マティーナに、麻布に包まれたままの肉串を差し出す黒髪の老人。
「こ、こんなに……?」
マティーナが唖然として、いい匂いの漂う麻布を見つめている。
「どうして、見ず知らずの私たちにこんなことを?」
私の疑問に、黒髪の老人が僅かに笑顔を見せた。
「私達を見つけたご褒美ですよ。」
「?」
「ンまァ、いいじゃねェか。オイ、そろそろ行くぞ。」
私が首を傾げていると、赤髪の男が黒髪の老人に声をかけた。
「そうですね。では、可愛らしいお嬢さんがた、またどこかでお会いいたしましょう。」
「あ、あの、お名前は……」
マティーナが声をかけたが、黒髪の男はニコリとしただけで、人混みの中へと立ち去ってしまった。残ったのは、私とマティーナ、そして、麻布に包まれた大量の肉串。
マティーナはこれから用事があるとの事だったので、どうやら、今日の散歩はここまでにして、私は孤児院に戻らなければならないようだ。
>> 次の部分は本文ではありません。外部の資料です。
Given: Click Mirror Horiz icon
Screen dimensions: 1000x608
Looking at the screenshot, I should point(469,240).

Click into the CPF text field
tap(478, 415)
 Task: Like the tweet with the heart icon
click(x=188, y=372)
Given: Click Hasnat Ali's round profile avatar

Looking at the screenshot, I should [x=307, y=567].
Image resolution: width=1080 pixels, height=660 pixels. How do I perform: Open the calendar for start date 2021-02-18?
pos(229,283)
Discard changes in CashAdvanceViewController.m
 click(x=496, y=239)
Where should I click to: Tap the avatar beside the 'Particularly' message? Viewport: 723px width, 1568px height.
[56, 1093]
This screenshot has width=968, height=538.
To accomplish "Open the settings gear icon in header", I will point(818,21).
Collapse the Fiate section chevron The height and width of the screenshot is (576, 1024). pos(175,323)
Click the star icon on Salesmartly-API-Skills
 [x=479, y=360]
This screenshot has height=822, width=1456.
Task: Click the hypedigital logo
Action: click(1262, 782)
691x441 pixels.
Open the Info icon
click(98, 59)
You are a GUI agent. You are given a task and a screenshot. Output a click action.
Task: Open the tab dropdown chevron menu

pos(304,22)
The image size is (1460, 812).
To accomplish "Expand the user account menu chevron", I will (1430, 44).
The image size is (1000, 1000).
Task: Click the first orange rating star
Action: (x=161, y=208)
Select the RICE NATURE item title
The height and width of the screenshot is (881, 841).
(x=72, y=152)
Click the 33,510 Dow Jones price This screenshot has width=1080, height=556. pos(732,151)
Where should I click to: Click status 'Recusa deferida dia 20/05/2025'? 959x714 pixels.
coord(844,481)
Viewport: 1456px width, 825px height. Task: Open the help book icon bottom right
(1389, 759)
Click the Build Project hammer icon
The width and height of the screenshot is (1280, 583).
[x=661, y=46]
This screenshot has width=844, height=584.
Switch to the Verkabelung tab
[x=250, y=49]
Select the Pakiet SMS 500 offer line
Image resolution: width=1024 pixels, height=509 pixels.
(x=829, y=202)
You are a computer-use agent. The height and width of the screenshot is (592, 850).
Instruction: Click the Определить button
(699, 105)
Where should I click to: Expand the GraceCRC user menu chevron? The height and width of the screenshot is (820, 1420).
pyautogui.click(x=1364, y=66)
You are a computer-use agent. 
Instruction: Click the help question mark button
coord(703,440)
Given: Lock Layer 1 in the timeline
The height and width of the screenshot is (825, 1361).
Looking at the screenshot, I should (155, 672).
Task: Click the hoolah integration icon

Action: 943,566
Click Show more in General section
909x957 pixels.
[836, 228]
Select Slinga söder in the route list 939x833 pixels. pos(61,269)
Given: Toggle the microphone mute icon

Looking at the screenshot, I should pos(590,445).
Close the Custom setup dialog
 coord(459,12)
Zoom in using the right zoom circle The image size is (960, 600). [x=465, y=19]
まさか、あの2人が本当に金持ちだったとは。やはり赤髪が主人で、黒髪の老人は護衛兼執事とかだったのだろうか?それとも、赤髪は私兵か何かで、2人とも他に主人がいて、用事かなにかであそこにいたのだろうか?
どちらにしても、孤児院の肉は100年干したんじゃないかというくらいに固いので、久しぶりにマトモなお肉を食べることができるのはありがたいことだと思った。
私はそんなことを考えながら、暴力的な香りをあたりに漂わせつつ足早に孤児院に帰ったのだった。